◆ **WHAT IS NEEDED**: For the entries that follow, restate word for word the line containing "Image resolution: width=828, height=2576.", the line containing "Abertura de empresas", and every line that lies between them.

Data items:
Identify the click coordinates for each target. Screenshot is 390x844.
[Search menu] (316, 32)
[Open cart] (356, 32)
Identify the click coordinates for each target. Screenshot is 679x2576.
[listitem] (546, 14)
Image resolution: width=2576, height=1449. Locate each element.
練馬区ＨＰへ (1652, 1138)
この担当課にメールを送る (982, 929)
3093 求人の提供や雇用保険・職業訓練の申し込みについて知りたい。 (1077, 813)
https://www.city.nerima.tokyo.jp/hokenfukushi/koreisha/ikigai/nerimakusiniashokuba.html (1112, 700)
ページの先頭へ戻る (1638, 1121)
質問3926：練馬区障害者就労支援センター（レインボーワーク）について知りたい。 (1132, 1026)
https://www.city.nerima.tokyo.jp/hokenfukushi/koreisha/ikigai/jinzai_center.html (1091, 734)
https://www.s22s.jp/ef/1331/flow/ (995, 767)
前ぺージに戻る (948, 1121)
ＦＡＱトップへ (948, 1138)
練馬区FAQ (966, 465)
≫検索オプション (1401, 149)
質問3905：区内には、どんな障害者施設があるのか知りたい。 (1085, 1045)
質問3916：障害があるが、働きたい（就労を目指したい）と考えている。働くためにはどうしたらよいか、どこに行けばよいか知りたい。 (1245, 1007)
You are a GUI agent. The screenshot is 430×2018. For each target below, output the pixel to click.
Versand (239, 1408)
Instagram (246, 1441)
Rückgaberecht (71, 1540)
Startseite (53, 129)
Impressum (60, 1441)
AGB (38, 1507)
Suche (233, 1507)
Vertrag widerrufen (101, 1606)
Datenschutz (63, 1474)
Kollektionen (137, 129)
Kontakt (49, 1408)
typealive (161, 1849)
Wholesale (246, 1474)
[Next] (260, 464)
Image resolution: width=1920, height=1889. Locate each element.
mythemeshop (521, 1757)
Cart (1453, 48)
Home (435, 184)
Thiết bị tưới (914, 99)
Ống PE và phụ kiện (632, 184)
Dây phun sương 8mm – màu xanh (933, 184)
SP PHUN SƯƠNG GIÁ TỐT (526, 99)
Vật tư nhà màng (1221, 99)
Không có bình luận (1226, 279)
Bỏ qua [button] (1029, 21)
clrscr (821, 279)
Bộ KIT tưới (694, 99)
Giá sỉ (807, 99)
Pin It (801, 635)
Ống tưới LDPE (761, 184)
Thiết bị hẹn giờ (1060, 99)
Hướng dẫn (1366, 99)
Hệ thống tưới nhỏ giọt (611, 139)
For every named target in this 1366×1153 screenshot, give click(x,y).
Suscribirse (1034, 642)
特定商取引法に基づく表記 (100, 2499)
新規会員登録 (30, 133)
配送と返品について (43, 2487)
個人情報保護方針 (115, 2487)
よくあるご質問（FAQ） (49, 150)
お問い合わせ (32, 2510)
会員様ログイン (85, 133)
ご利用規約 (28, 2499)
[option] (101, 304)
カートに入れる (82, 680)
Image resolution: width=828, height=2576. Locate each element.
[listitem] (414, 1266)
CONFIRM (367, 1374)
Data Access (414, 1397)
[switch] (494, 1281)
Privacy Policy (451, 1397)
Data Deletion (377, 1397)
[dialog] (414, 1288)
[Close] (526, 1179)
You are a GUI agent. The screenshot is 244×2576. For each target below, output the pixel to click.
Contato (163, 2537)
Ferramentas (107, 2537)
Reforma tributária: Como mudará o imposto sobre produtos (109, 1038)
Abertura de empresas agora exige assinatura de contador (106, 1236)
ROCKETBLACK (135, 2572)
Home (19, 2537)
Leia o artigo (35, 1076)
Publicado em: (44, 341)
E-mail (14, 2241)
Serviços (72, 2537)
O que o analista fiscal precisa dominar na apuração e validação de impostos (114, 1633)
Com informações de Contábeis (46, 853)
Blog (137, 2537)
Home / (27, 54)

◆ **YOUR RESPONSE**:
Image resolution: width=828, height=2576. Locate each element.
[listitem] (414, 1266)
CONFIRM (367, 1374)
Data Access (414, 1397)
[switch] (494, 1281)
Privacy Policy (451, 1397)
Data Deletion (377, 1397)
[dialog] (414, 1288)
[Close] (526, 1179)
You are a GUI agent. The screenshot is 244×2576. For each target below, output the pixel to click.
Contato (163, 2537)
Ferramentas (107, 2537)
Reforma tributária: Como mudará o imposto sobre produtos (109, 1038)
Abertura de empresas agora exige assinatura de contador (106, 1236)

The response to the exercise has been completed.